Anos depois, o cineasta Adam Curtis entrevistou ex-membros de comunidades em seu documentário da BBC All Watched Over by Machines of Loving Grace. Ele descobriu que as estruturas cibernéticas que esses grupos impunham a si mesmas, ou seja, as regras que deveriam achatar e igualar as relações de poder entre os membros e levar a uma nova sociedade harmoniosa, produziram o resultado oposto e, por fim, separaram muitas comunidades.20

“Estávamos tentando criar uma sociedade baseada no entendimento de ecossistemas, uma sociedade baseada em inter-relações e equilíbrio – um sistema biológico homem-máquina trabalhando em conjunto”, lembrou Randall Gibson, membro da comuna Synergia no Novo México que trabalhava com uma noção cibernética que ele chamou de eco-técnica.21 A comunidade tinha regras estritas contra ação ou organização coletiva. Os membros precisavam resolver problemas e conflitos por meio de “sessões de conexão”, nas quais duas pessoas realizavam discussões individuais à vista da comuna, mas não podiam solicitar apoio ou apoio de mais ninguém. “A ideia da eco-técnica era simplesmente que você fazia parte de um sistema em que haveria menos, senão nenhuma hierarquia”, disse Gibson.

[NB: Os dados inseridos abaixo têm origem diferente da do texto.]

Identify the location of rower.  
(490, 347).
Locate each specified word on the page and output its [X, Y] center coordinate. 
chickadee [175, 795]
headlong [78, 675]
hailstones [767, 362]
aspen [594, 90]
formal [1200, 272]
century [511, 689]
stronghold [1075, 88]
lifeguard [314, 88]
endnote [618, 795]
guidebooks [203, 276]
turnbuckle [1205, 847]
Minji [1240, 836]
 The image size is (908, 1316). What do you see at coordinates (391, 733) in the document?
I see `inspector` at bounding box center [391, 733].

Por fim, essas sessões de conexão tornaram-se algo mais sombrio: exercícios de vergonha, intimidação e controle, onde membros dominantes se aproveitavam de membros mais fracos e submissos. “Na prática, eram sessões de humilhação de 20 a 30 minutos e geralmente eram recebidas em silêncio pelo resto dos colegas.”22

Outras comunidades passaram por transformações semelhantes, transformando-se de experimentos juvenis otimistas em ambientes repressivos e, frequentemente, cultos explícitos de personalidade. “Na verdade, havia medo porque as pessoas que dominavam mais – havia raiva. Havia constantemente um pano de fundo de medo na casa – como um vírus no ar. Como um spyware. Você sabe que está lá, mas não sabe como se livrar dele ”, disse Molly Hollenback, membro de uma comuna chamada The Family, em Taos, Novo México.23 Formada por estudantes da UC Berkeley em 1967, a Família rapidamente se transformou em uma hierarquia rígida, com homens sendo chamados de “senhor” e “Lorde”, e mulheres obrigadas a usar saias e designadas a trabalhos conservadoramente separados por gênero: cozinhar, cuidar das crianças e lavar roupa. Um membro fundador que se chamava Lord Byron presidia o grupo e se reservava o direito de fazer sexo com qualquer mulher da comuna.24

A maioria das comunas durou apenas alguns anos, e algumas menos que isso. “O que as despedaçou foi exatamente o que eles deveriam ter banido: o poder”, explicou Adam Curtis. “As personalidades mais fortes passaram a dominar os membros mais fracos do grupo, mas como se viam como um sistema auto-organizado, as regras desse sistema impediam qualquer oposição organizada a essa opressão.” No final, o que deveriam ser experimentos em liberdade e novas sociedades utópicas simplesmente replicaram e ampliaram a desigualdade estrutural do mundo exterior que as pessoas haviam trazido consigo.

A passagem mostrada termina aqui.